Effect of Glucose, Agar Supplementation and Bacterial Cell Density on the in vitro Liquid Culture of Steinernema jeffreyense

Abstract

Entomopathogenic nematodes (EPNs) of the family Steinernematidae are effective biological control agents against important pest insects. The in vitro liquid culture method of mass production is used to produce EPNs of high quantity, quality and with reduced cost by upscaling. The first step in liquid mass production is the use of shake flasks to obtain monoxenic infective juvenile (IJ) inoculum for optimisation purposes, followed by upscaling to a desktop fermenter.

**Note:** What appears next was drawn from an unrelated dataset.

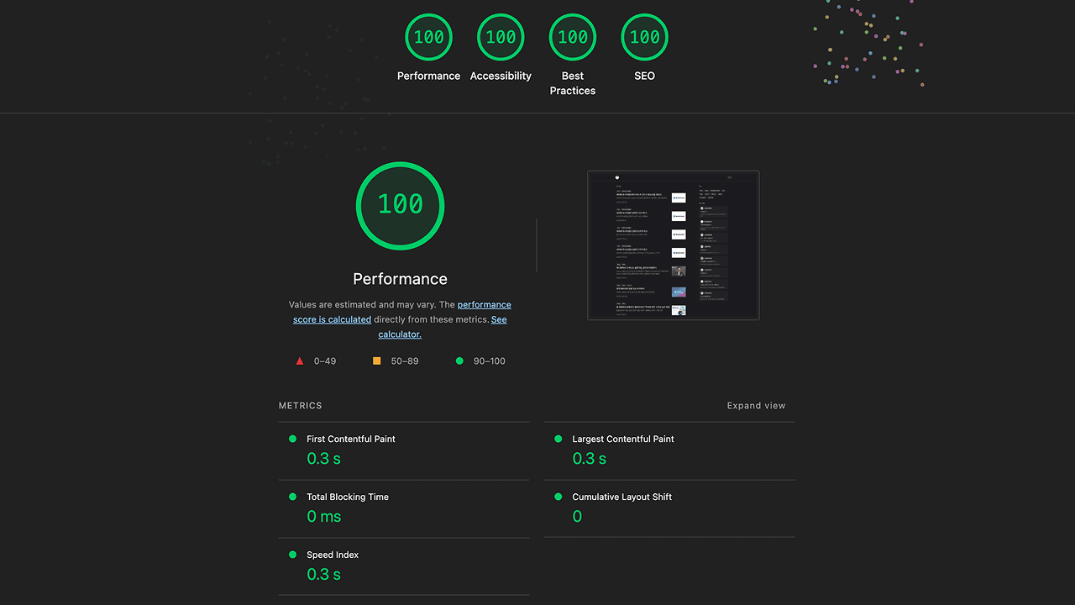Image resolution: width=1075 pixels, height=605 pixels.
Task: Click the Speed Index 0.3 s value
Action: point(324,575)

This study was undertaken to assess the impact of the addition of agar and glucose to the culture medium, as well as assessing the impact of bacterial cell density inoculum on IJ recovery and yield. Steinernema jeffreyense was cultured in 250 ml Erlenmeyer flasks, with the mutualistic bacterium Xenorhabdus khoisanae. In this study the impact of four different agar and glucose concentrations showed negligible impact on nematode recovery and yield. Different initial bacterial inoculum densities inoculated to the culture medium showed a low inoculum density of 2 % (6 × 106 cells) of the bacteria culture to be the optimal inoculum concentration. A bacterial growth curve for X. khoisanae in tryptic soy broth, showed 40–44 h to be the optimum time for introduction of the initial nematode inoculum into the complex medium.